5 years ago today I was celebrating on Facebook that I’d lost 25 pounds and was trying to lose 15 more, to get back down to about 180. I’d been training for my first mud run, so losing all that extra bulk was a necessity.
I kept it off for a few years, then got into trucking, then started working all kinds of insane and unaccommodating hours, and that took its toll on my body. The increase was gradual and steady. I’ve lost token amounts of weight here and there, but always gained it back quickly because of how I live and work.
This is neither healthy nor affordable, and I’ve decided to put the kabosh on it. I’m scared to go back and add up how much my “just a few bucks” trips to gas stations and truck stops has costed me. Something tells me it wouldn’t be hard to crack a hundred bucks a month, especially if I add in the recently-frequent fast food runs at work.
I can’t keep doing this, but I have been because it’s convenient and tastes good. And then I sit around wondering why I can’t get back into mudding shape. I peaked at 230 pounds this year, the heaviest I’ve ever been. Not good. If I had Andrew Luck’s BMI, that would be one thing, but I don’t.
So here goes:
I officially declare that I am no longer drinking soda, be it diet or otherwise. If I really want something bubbly, a case of La Croix is cheap and harmless. If I want something tasty, a case of electrolyte drinks is affordable.
I am no longer buying fast food, or buying lunch even if I’m out with the guys at work. I don’t care if I get weird sideways looks from the employees at Arby’s as my co-workers order their $11 combos and I’m eating leftovers out of a Tupperware. Fight me, bro.
I’m not getting candy, even occasionally. Beef jerky is overpriced at corner stores. Protein bars? Buy ’em in bulk and ration ’em out. I’m getting hosed on expensive good food, but shooting myself in the foot by eating cheap bad food. Then I come home at night, stay up late working, and grab a bowl of cereal while I draw or edit.
Gee Graham, I can’t imagine why you’re heavy, or why you often get short of breath after a fit of exertion at your oh-so-physical job.

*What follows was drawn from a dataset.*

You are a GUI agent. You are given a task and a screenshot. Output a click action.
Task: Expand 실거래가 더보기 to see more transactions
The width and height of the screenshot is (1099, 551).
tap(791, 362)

So hold me to this, guys. This starts now and runs *at least* through four weeks, which gets me past my birthday. I won’t be so naive as to think I’ll be able to avoid every ounce of this stuff but I have to make the drastic change now, because weeks and months and maybe even years of saying “Okay, this time I’ll do it, and quietly…” hasn’t worked.
Cat’s out of the bag. I’m back in hardware mode. Let’s GOOOOOOOOOOOOOOOOOOOOOOOOOOOO.